As I've often said, no idea on how many NOS or good used switches are still around but I decided to see if something modern would work. Here is what I came up with using a modern microswitch based pushbutton switch. Good for 5 amps so plenty of capacity to operate the stock relays. This switch happened to be found locally but there are other brands that would probably work -- although they wouldn't necessarily have the same threads or dimensions..
The lockout bracket hole is a standard thread size so mount for the new switch was made by drilling and threading a stock 7/16-20 steel setscrew. The pushbutton switch I found has a threaded bezel with 1/4-40 threads. A 3/8 long setscrew was drilled using a #1 drill and threaded. The new hole leaves enough of the original hex opening in setscrew that an allen wrench can still be used if needed to fine tune the setscrew position. The new switch threads into the setscrew and height adjusted as needed. The pushbutton switch was made for a a screw in operator button. That was discarded and a 2-56 rounded head nylon screw took its place. At least that nylon screw can be replaced if it wears.
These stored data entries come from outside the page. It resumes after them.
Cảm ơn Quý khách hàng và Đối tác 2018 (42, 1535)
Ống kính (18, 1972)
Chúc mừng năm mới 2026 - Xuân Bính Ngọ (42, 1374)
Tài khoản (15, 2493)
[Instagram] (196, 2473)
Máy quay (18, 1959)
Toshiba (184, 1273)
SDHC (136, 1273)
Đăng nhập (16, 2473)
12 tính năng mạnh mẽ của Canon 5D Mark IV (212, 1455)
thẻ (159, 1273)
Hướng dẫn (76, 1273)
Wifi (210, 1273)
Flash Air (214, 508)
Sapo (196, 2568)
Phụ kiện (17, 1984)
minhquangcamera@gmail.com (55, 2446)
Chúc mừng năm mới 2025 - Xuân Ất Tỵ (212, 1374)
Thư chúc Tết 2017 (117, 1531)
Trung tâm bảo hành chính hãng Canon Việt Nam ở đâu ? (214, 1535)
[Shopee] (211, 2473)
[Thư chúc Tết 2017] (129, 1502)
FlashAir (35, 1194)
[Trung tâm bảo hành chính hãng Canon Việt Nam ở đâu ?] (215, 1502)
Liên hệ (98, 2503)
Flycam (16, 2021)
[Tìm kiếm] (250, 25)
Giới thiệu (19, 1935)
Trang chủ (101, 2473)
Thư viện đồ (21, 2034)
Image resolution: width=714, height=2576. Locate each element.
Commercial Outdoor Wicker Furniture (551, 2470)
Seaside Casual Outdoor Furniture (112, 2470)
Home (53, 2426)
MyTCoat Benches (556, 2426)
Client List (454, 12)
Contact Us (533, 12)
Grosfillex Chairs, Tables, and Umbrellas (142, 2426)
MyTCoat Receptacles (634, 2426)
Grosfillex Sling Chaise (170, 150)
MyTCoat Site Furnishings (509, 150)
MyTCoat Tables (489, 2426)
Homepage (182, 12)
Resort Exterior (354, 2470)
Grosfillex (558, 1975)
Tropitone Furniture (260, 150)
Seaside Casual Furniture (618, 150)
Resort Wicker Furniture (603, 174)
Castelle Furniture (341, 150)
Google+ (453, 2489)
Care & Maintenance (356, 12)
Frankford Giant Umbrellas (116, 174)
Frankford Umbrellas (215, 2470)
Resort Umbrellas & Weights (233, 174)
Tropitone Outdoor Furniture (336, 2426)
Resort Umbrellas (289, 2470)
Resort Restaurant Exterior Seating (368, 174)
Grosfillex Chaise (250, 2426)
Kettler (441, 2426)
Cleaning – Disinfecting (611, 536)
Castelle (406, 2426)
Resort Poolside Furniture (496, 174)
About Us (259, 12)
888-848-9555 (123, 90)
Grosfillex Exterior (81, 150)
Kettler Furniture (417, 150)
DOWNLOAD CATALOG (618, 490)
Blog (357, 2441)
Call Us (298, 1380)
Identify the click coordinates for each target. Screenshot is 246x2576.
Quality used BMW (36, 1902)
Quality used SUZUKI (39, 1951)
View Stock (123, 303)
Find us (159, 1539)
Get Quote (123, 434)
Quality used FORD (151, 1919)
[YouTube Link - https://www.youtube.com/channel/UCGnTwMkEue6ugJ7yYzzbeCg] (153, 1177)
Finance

Soldered on some brass threaded inserts and encapsulated the new switch in plastic to resemble the old switch. If I were going to make any more would add a steel washer between the setscrew and switch and do the encapsulation differently but otherwise, it works. I had some stuff on hand so my total cost was about $5 and a couple of hours time. Anybody wanting to make one and having to buy some of the items would cost more -- but shouldn't be anywhere close to what seems to be wanted for originals.
Howard, That's fantastic! The reason I became a journeyman prototype machinist was for making parts for my Packards but work always got in the way so the only lasting thing I made was a mold for re-vulcanizing the driveshaft supports of the '48-'54 Henney-Packards. Nothing nearly as neat as this!